The plaintiff in Hosanna-Tabor was a teacher who had been "called" and commissioned as a Minister of Religion by the church after undergoing a course of religious and academic study and passing an examination. While she taught religion courses four days a week, the majority of the subjects the plaintiff taught to her fourth grade students were "secular" courses. In addition, the plaintiff led the students daily in devotional exercises and took turns with other teachers in leading a weekly school-wide chapel service. The church and school replaced her with a lay teacher when the plaintiff was on several months disability leave for treatment of her narcolepsy. When she refused to resign and threatened legal action against the church and school, Hosanna-Tabor terminated her. The federal Equal Employment Opportunity Commission ("EEOC") brought a suit against the church and school on her behalf, alleging discrimination and retaliation under the federal Americans With Disabilities Act ("ADA"). The district court dismissed the case under the First Amendment's well-established "ministerial exception," which has been recognized by a number of lower courts as protecting decisions by religious organizations about the hiring and firing of employees serving in "ministerial" positions, and the Sixth Circuit reversed.

In deciding unanimously that the ministerial exception barred the plaintiff's ADA claim against Hosanna-Tabor, the Supreme Court stated that it did not want to adopt a rigid formula for determining who qualified as a minister.

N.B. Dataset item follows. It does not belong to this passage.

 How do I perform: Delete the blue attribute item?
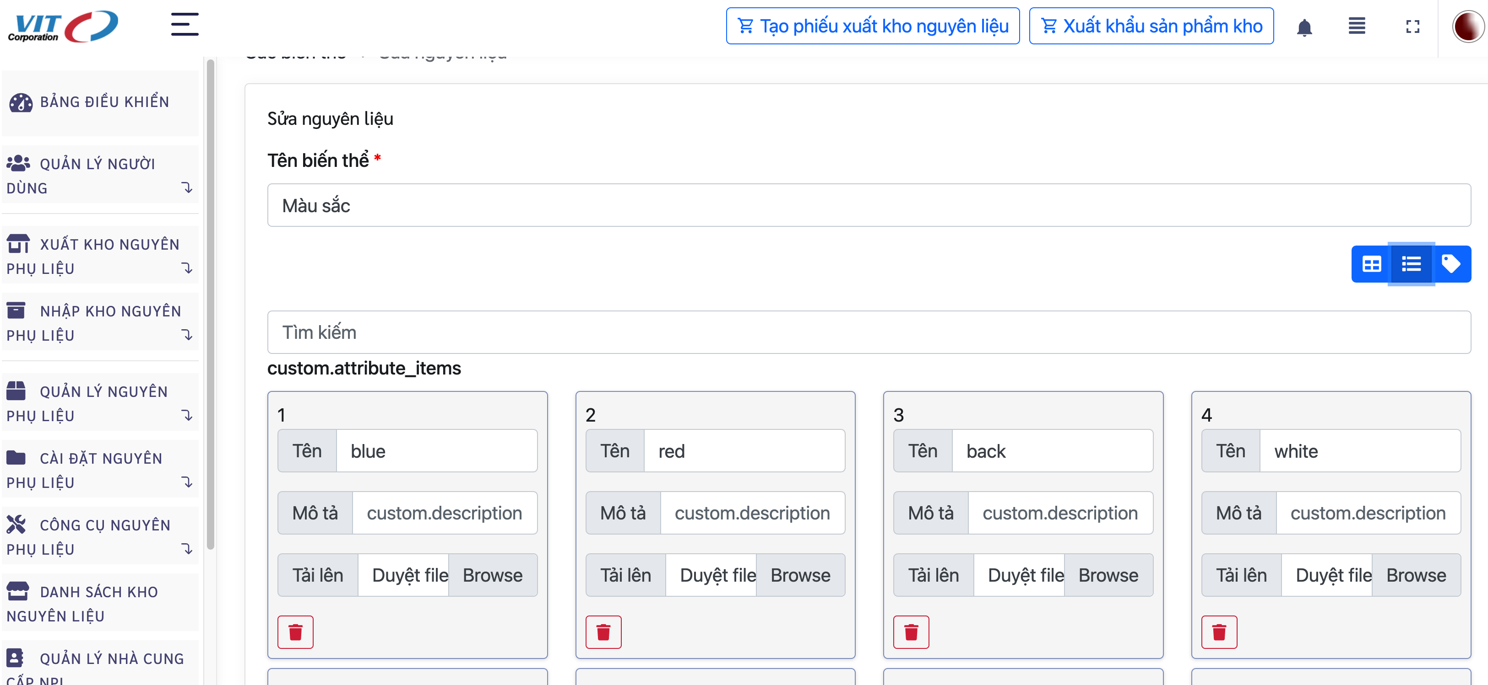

Instead, the Court held that the plaintiff was a minister based on "the formal title given [the plaintiff] by the Church, the substance reflected in that title, her own use of that title,1 and the important religious functions she performed for the Church." Reversing the Sixth Circuit's decision, the Court stated that the employee's title, while not determinative of the issue, should be a factor in determining whether or not an employee was a minister. In this instance, because the employee's title was obtained after rigorous schooling and a commission as Minister of Religion by a majority vote of the congregation, the Court found there to be sufficient "substance" behind her title. Additionally, the Court stated that the fact that "lay" employees performed similar or identical duties to the "ministerial" employee need not be determinative against a finding that a particular employee is a minister. This was particularly the case, stated the Court, where lay employees were hired only when commissioned employees were unavailable, as was the case in Hosanna-Tabor. Finally, the Court stated that the fact that an employee spent only a small amount of time each day performing religious duties was not determinative and was only one factor to be considered along with the other facts in the case.2

The Court also rejected the EEOC's contention that Hosanna-Tabor's argument - that the plaintiff employee's threat of legal action violated the church's commitment to internal dispute resolution as prescribed by the Bible - was a religious pretext for retaliating against the plaintiff for her litigation threat. Instead, the Court stated that the EEOC's "suggestion misses the point of the ministerial exception. The purpose of the exception is not to safeguard a church's decision to fire a minister only when it is made for a religious reason. The exception ensures instead that the authority to select and control who will minister to the faith - a matter ‘strictly ecclesiastical'- is the church's alone."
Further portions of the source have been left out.